Actionable Advice for Families
- Make it fun first: Under-10 development should prioritize enjoyment and return visits over technical development. If the child wants to come back next week, you’ve succeeded.
- The rally is the key milestone: Focus on sending and receiving before anything else. Once kids can rally, engagement transforms.
- Don’t rush the pathway: Win at your current level before playing up. The USTA structure allows natural progression if you earn it.
- Watch for the child’s lead: Does the child play for themselves or for parental approval? This question should be asked regularly and honestly.
- Manage the parent-coach tension: Separate tennis time from family time. At home, minimize tennis talk. On court, resist the urge to correct every shot.
- Accept what the child will and won’t do: If your child hates serve practice, don’t force it. Readiness matters more than volume.
- Have a non-tennis parent or partner in the picture: Someone who can mandate rest, family time, and perspective.
INTENNSE Relevance
- Under-10 development model: Borchard’s organic, fun-first program at a private club is a replicable template. INTENNSE could study or reference this as a best practice for clubs looking to build junior pipelines.

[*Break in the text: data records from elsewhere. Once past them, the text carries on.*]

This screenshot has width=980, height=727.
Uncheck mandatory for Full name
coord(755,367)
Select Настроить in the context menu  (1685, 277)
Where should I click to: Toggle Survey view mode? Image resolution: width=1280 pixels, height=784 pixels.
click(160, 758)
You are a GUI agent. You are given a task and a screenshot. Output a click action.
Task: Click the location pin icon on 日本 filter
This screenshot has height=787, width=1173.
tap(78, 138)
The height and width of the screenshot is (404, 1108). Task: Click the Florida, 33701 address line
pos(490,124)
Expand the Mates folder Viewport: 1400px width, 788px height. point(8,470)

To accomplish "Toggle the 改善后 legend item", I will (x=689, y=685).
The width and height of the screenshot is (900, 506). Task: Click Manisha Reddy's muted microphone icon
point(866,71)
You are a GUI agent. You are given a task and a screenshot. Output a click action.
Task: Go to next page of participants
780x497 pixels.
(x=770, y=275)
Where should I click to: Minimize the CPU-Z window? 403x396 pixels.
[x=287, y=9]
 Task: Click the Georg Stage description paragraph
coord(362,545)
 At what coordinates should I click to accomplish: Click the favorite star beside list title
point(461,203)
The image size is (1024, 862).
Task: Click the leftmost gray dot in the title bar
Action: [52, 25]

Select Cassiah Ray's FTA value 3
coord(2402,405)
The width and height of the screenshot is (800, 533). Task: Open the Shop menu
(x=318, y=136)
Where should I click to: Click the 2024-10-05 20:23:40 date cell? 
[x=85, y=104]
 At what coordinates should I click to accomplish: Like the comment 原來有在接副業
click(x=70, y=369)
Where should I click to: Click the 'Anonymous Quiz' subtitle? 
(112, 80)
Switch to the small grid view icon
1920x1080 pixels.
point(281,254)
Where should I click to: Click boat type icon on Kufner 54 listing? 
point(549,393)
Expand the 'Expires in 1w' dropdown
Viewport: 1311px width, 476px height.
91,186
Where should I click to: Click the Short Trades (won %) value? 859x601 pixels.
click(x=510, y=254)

- Prodigy management: James’s case (national #1 at 10 in the 12s) illustrates both the opportunities and risks of early success. INTENNSE’s work with young talent should account for the burnout, complacency, and identity risks Borchard describes.
- Play-up decision framework: The “win at your level first” rule is a concrete, defensible standard that INTENNSE could incorporate into player development guidance.
- SoCal ecosystem: Borchard operates in the same SoCal tennis ecosystem as many INTENNSE contacts. His 60-kid program at a club shows there’s demand for quality early development even in a saturated market.
- Parent-coach dynamics: Relevant intelligence for families INTENNSE consults with who are navigating the dual-role challenge.
Notable Quotes
“No one wants to be the best player in the 12s. These are really cool things — he was number one in the 12s as a 10-year-old — but they don’t mean anything at all.”
“My job is to try to not project my wishes and thoughts and things that he should be doing on to him. My projection is not what is in reality for him.”
“Pre-puberty tennis and post-puberty tennis are like two different things. He could be a completely different player. Kids that can barely play now could be way better than him later.”